No. 12 – Beşiktaş Gain
- Position: Small forward
- League: Basketbol Süper Ligi

Personal information
- Born: August 12, 1996 (age 29) Marmaris, Turkey
- Listed height: 6 ft 6 in (1.98 m)
- Listed weight: 207 lb (94 kg)

Career information
- High school: Victory Rock Prep (Sarasota, Florida)
- College: Arkansas State (2019–2020)
- NBA draft: 2021: undrafted
- Playing career: 2020–present

Career history
- 2020–2021: Petkim Spor
- 2021–2022: Galatasaray Nef
- 2022–2023: Darüşşafaka
- 2023–2025: Mersin MSK
- 2025–present: Beşiktaş Gain

= Canberk Kuş =

Turkish basketball player (born 1996)

Canberk Kuş (born August 12, 1996) is a Turkish professional basketball player who plays as a small forward for Beşiktaş Gain of the Basketbol Süper Ligi (BSL).

==Education==
- Marmaris Basketball Club (2011–2012)
- Beylerbeyi Sports Club (2011–2012)
- Besiktas JK (2012–2013)
- Victory Rock Prep (2014–2017)
- Arkansas University (2017–2020)

== Professional career ==
===Petkim Spor (2020–2021)===
On August 5, 2020, he has signed with Petkim Spor of the Basketbol Süper Ligi (BSL).
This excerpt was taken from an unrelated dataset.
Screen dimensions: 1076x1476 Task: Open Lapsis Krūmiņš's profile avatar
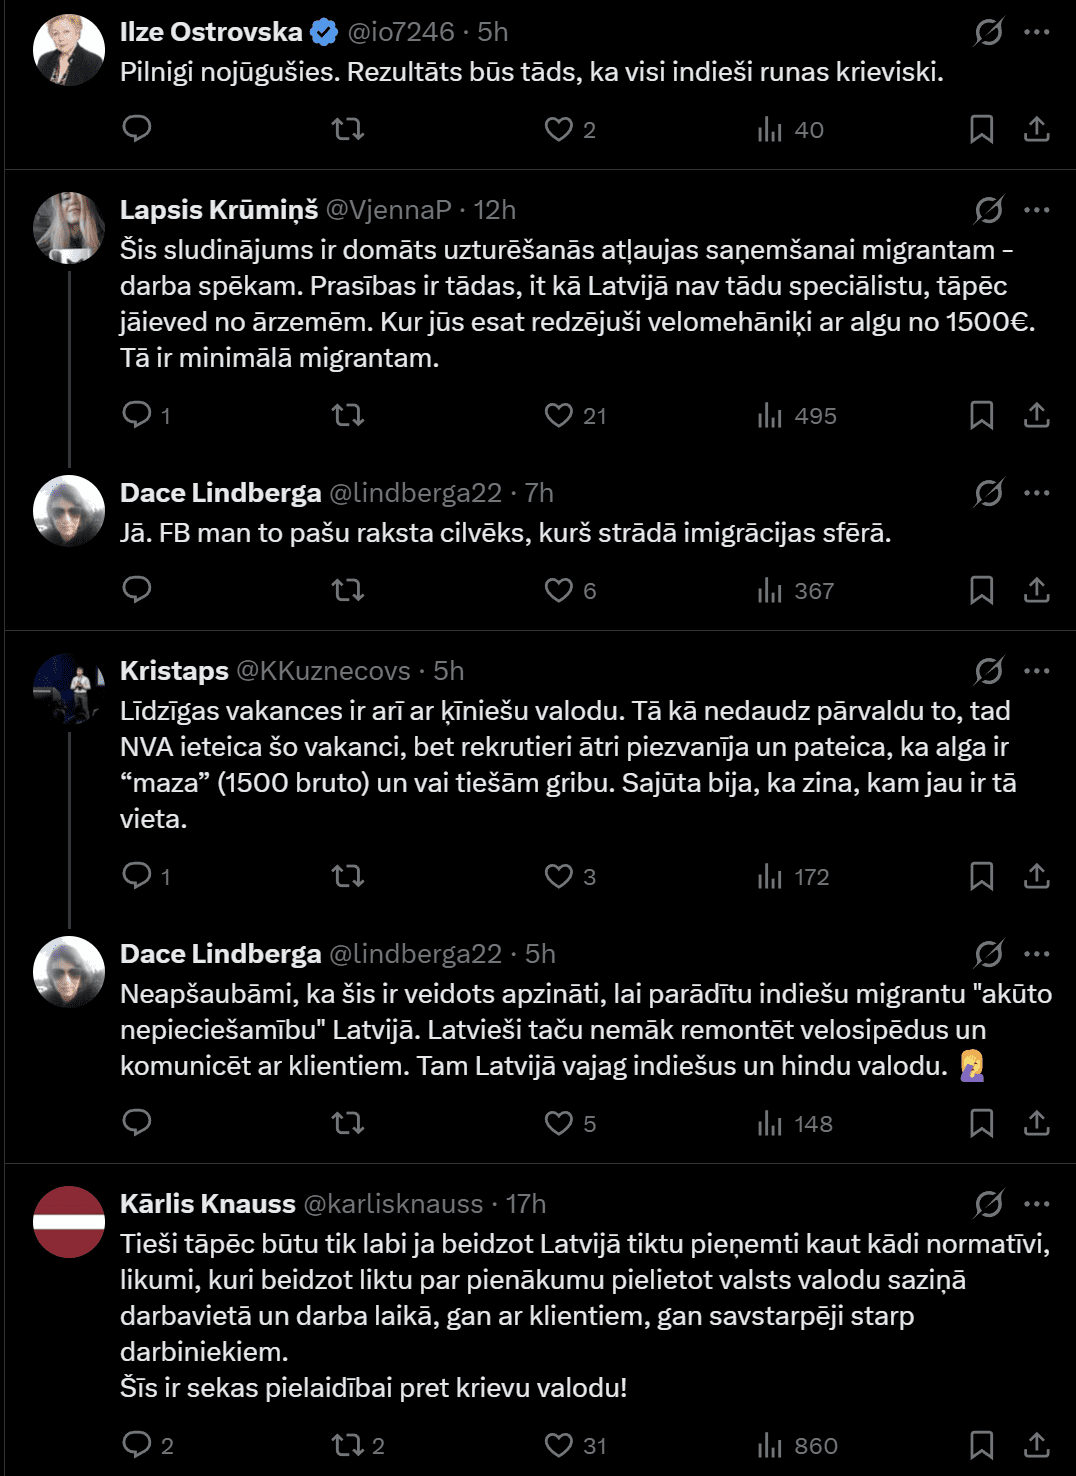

===Galatasaray (2021–2022)===
On 11 August 2021, he has signed with BSL club Galatasaray Nef.

===Darüşşafaka (2022–2023)===
On June 8, 2022, he has signed with Darüşşafaka of the Basketbol Süper Ligi (BSL).

===Mersin MSK (2023–2025)===
On December 18, 2023, he signed with Mersin Büyükşehir Belediyesi of the Türkiye Basketbol Ligi (TBL)

===Beşiktaş Gain (2025–present)===
On July 14, 2025, he signed with Beşiktaş Gain of the Turkish Basketbol Süper Ligi.